The London-listed fossil fuel giant will ditch all its arrangements with Gazprom.
This includes its 27.5 percent stake in the Sakhalin-II liquefied natural gas facility, its 50 percent stake in the Salym Petroleum Development and the Gydan energy venture.
It also intends to end its involvement in the now shelved Nord Stream 2 pipeline project.
Chief executive Ben van Beurden said: “We are shocked by the loss of life in Ukraine, which we deplore, resulting from a senseless act of military aggression which threatens European security.”
Business Secretary Kwasi Kwarteng praised the decision, revealing he held talks with Shell earlier today.
He said: “There is now a strong moral imperative on British companies to isolate Russia. This invasion must be a strategic failure for Putin.”
Shell estimates it has around $3bn worth of assets in its Russian ventures – meaning the divestment could represent a hefty hit for the energy giant, although it was unable to provide a specific forecast on potential losses.
The decision follows rival fossil fuel giant BP announcing yesterday that it would exit its near 20 per cent stake in Rosneft, and Equinor backing out of its partnership with the same Russian energy firm.
Since yesterday, it has faced sustained calls to separate itself from its Russian assets, with BEIS Committee member Alexander Stafford the latest high-ranking MP to call on British businesses to exit Kremlin-backed arrangements.
Despite the lack of clarity over the terms of its departure, van Beurden insisted the decision was definitive.
He explained: “Our decision to exit is one we take with conviction. We cannot – and we will not – stand by. Our immediate focus is the safety of our people in Ukraine and supporting our people in Russia.”

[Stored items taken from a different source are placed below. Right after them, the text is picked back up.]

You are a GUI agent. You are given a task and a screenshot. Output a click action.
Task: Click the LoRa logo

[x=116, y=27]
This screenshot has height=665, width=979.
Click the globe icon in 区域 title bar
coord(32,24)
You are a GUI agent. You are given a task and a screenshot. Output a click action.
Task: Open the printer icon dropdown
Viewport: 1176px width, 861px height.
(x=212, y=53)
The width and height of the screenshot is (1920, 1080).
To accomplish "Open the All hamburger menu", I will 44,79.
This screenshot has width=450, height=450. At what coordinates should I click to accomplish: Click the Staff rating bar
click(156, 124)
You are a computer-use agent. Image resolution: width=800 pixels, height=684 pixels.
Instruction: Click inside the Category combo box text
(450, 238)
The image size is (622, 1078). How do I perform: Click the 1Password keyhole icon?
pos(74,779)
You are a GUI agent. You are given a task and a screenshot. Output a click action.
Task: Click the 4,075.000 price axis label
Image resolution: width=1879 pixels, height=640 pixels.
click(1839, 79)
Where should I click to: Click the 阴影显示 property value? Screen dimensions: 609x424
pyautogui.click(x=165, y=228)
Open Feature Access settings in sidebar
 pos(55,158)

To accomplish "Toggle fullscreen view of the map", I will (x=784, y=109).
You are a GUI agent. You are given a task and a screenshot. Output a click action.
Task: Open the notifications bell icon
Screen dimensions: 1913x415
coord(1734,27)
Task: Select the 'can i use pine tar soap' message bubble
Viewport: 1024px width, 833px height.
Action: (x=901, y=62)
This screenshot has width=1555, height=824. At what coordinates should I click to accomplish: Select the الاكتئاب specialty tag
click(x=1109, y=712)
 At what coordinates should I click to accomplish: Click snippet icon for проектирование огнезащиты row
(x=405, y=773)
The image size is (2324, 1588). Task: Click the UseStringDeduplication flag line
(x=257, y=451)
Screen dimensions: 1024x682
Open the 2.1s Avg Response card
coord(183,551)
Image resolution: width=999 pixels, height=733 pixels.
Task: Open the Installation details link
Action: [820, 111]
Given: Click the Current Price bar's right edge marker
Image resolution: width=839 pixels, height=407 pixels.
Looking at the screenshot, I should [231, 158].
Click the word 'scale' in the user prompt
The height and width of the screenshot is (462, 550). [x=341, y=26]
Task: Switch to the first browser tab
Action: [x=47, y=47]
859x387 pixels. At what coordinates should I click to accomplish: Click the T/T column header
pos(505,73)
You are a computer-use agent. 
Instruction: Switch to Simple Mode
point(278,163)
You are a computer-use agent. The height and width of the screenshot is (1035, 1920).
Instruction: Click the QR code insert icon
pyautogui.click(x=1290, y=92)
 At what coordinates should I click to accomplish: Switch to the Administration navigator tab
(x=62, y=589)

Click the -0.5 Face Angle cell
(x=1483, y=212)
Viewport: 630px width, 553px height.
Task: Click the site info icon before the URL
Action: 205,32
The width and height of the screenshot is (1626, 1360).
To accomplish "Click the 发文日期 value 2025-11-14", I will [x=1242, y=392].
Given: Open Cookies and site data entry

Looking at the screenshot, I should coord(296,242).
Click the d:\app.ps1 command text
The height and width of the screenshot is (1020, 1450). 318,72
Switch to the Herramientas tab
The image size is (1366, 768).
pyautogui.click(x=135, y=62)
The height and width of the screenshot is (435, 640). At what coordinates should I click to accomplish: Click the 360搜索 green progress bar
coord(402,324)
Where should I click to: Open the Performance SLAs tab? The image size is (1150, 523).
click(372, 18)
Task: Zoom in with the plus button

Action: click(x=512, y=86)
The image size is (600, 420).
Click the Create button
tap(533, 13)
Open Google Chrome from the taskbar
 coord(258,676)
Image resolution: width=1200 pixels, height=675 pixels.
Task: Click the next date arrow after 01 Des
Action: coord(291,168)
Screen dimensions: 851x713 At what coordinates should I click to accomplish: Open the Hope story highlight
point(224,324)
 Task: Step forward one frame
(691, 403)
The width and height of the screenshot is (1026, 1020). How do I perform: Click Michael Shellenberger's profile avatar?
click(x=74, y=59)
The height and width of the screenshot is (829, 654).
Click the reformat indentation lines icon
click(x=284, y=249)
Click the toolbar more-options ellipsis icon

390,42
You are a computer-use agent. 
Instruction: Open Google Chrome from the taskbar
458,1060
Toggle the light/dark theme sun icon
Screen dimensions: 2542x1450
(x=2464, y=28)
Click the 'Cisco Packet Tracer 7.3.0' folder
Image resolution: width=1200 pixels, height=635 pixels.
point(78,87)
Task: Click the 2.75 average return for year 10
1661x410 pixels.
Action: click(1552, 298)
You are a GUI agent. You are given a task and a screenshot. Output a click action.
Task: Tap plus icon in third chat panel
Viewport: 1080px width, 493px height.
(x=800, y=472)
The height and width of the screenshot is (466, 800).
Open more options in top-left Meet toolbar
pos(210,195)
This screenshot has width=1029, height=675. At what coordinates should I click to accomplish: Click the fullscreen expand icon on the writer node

Shell also revealed its environmental strategy and financial framework remain unchanged, alongside its current dividend policy – which consists of an $8.5bn share buyback programme for the first half of 2022.
However, Shell told City A.M. it was unable to provide further details concerning how it will offload the assets.
Earlier this week, Russia’s central bank told brokers to temporarily not fulfil orders to sell securities by non-residents – complicating the ability of overseas firms to sell Russian energy holdings.
There is also a risk the assets will be perceived as tainted or as a risk as Russia ramps up conflict in Ukraine – with both legal and reputational ramification from acquiring stakes in Kremlin-backed companies.
Speaking to City A.M. Susannah Streeter, senior investment analyst at Hargreaves Lansdown said: “Given BP’s and Equinor’s decision to divest from Russian businesses, it doesn’t come as a surprise that Shell has followed in their footsteps. Questions remain over how its exit will unfold, given buyers may be few and far between,”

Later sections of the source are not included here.